A. Les institutions communautaires principales
Avant d'exposer les quatre institutions prévues par les traités originaires des Communautés européennes : le Conseil, la Commission, le Parlement et la Cour de Justice, il convient d'accorder une place particulière à un organe aujourd'hui institutionnalisé mais qui a été créé par la pratique : le Conseil européen. Cet organe est né de l'habitude prise par les Chefs d'Etats européens de se réunir en sommet dès 1957. L' "officialisation" de la réunion du Conseil européen date du sommet de Paris de 1974 et doit être portée au crédit du président français de l'époque, Valéry Giscard d'Estaing. Ce n'est cependant qu'en 1987 que le Conseil européen devient une institution puisque l'Acte unique européen l'intègre au nombre des institutions communautaires. Composé des Chefs d'Etats ou de Gouvernement des Etats membres et du Président de la Commission, assistés par les ministres des Affaires étrangères des pays concernés et d'un membre de la Commission, le Conseil européen est l'organe traditionnellement chargé de définir les objectifs poursuivis par l'Union européenne en définissant les orientations à suivre par celle-ci et en veillant à l'existence d'une cohérence entre les différentes politiques suivies par l'Union.
Le Conseil de l'Union européenne (à l'origine, le "Conseil des ministres") et composé de quinze membres délégués par le gouvernement de chacun des Etats membres "au niveau ministériel". En pratique la composition du Conseil va varier en fonction des questions inscrites à l'ordre du jour et sera alors composé des ministres compétents pour traiter de telle ou telle question. Le Conseil a une présidence tournante qui change tous les six mois, chaque pays membre étant amené à l'exercer selon un ordre fixé par l'article 203 CE. Le Conseil est le principal organe de décision de l'Union mais il est également chargé de coordonner les politiques économiques des Etats membres et conclu les accords internationaux au nom de la Communauté.
Le Parlement européen est composé de députés élus tous les cinq ans au suffrage universel direct par les citoyens des pays membres de l'Union. Traditionnellement, le Parlement est un organe de consultation. Il dispose cependant d'un pouvoir important en matière budgétaire, d'un pouvoir de décision dans certains domaines mais qu'il partage toujours avec le Conseil et enfin, il exerce un contrôle sur la Commission dont il approuve la désignation des membres et qu'il peut censurer.
La Commission européenne est l'organe le plus "intégré" de l'ensemble institutionnel. Elle est actuellement composée de vingt membres désignés pour cinq ans, les grands Etats disposant de deux membres, les autres d'un seul. Les membres de la Commission doivent être totalement indépendants de leur Etat d'origine et leur mode de désignation assez complexe fait intervenir les Etats membres mais aussi le Parlement européen et le président de la Commission. Le président de la Commission est choisi par les Chefs d'Etat ou de Gouvernement de l'Union réunis en Conseil européen mais ce choix doit ensuite être approuvé par le Parlement. Le rôle principal dévolu à la Commission est un rôle d'impulsion générale, ce qui se traduit par son pouvoir d'initiative lorsqu'il s'agit d'adopter des actes communautaires. Elle est également considérée comme la gardienne des traités communautaires et dispose de nombreux pouvoirs en matière de concurrence.

* _Consignes_
1. D'après l'extrait, en quelle année le Conseil européen est-il devenu une institution communautaire ?
2. Résumez l'extrait en deux phrases.
3. Poursuivez l'extrait sur les institutions communautaires à partir de sa dernière phrase.
Les lignes suivantes n'ont aucun lien avec l'extrait.

* _Jeu de données_

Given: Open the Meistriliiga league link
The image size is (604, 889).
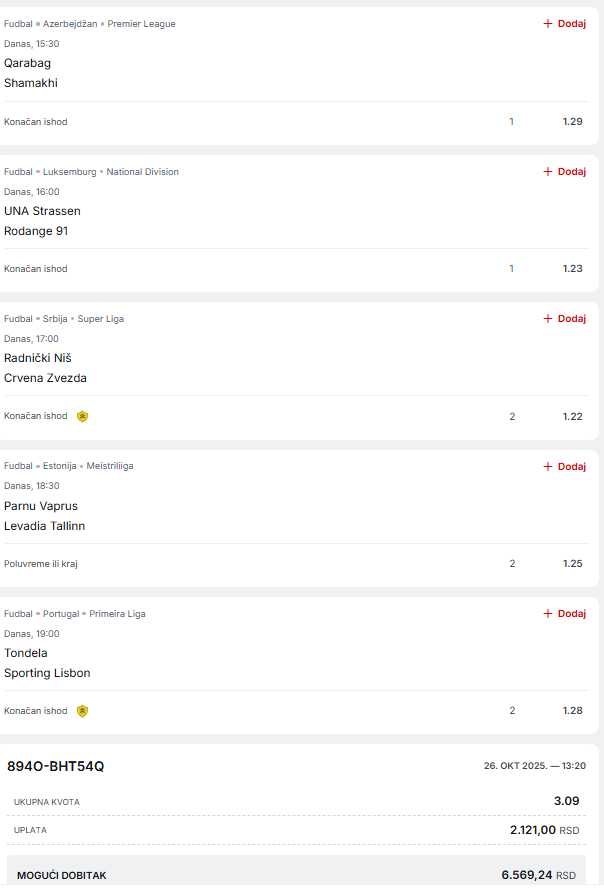Looking at the screenshot, I should (x=110, y=466).
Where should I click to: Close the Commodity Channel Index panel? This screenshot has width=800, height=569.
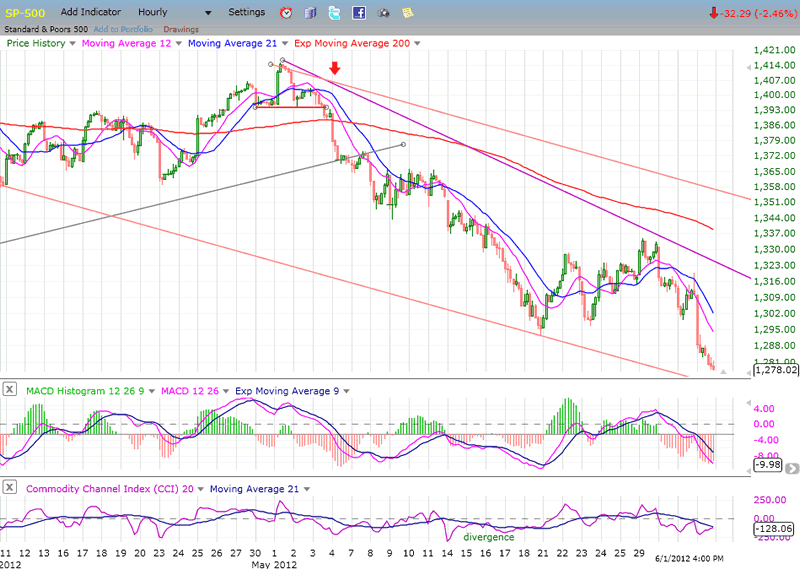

* _Réponses attendues_
1. En 1987, lorsque l'Acte unique européen l'a intégré au nombre des institutions communautaires.

2. Le Conseil européen est né de la pratique des sommets, est devenu une institution en 1987 avec l'Acte unique européen et définit les objectifs et les orientations de l'Union. Viennent ensuite le Conseil de l'Union, principal organe de décision, le Parlement, élu au suffrage universel direct et traditionnellement consultatif, et la Commission, indépendante des États, dotée du pouvoir d'initiative et gardienne des traités.

3.
La Cour de Justice est composé de quinze juges qui sont assistés de neuf avocats généraux qui sont nommés d'un commun accord par les gouvernements des Etats Membres pour un mandat de six ans renouvelable. Son rôle majeur est d'assurer le respect du droit communautaire tant dans son application que dans son interprétation, que ce soit par les Etats membres ou les institutions communautaires elles-mêmes. Depuis 1989, la Cour s'est vu adjoindre un Tribunal de Première instance qui est aujourd'hui devenue une juridiction à part entière.
B. Les autres institutions communautaires
Parmi ces institutions, figurent des institutions à caractère financier comme la Cour des comptes qui est chargée de contrôler les comptes de l'Union et la Banque centrale européenne qui dispose de larges pouvoirs et d'une indépendance affirmée par rapport aux autres institutions communautaires. On peut mentionner également des organes consultatifs comme le Comité économique et social ou le Comité des régions chargés de faire entendre la voix d'intérêts précis au sein des institutions communautaires. Le Médiateur européen est également un organe important puisqu'il est chargé d'analyser les hypothèses de mauvais fonctionnement des institutions communautaires qui sont portées à sa connaissance par toute personne concernée.
On peut mentionner ici le reproche majeur qui est adressé aux institutions européennes qui, d'après les citoyens de l'Union font la part belle à la "technocratie". Derrière cette accusation se cache une pratique qui est apparue progressivement et qui est le développement d'organes, des comités, qui ne sont pas prévus par les traités de base, liés à la Commission et au Conseil.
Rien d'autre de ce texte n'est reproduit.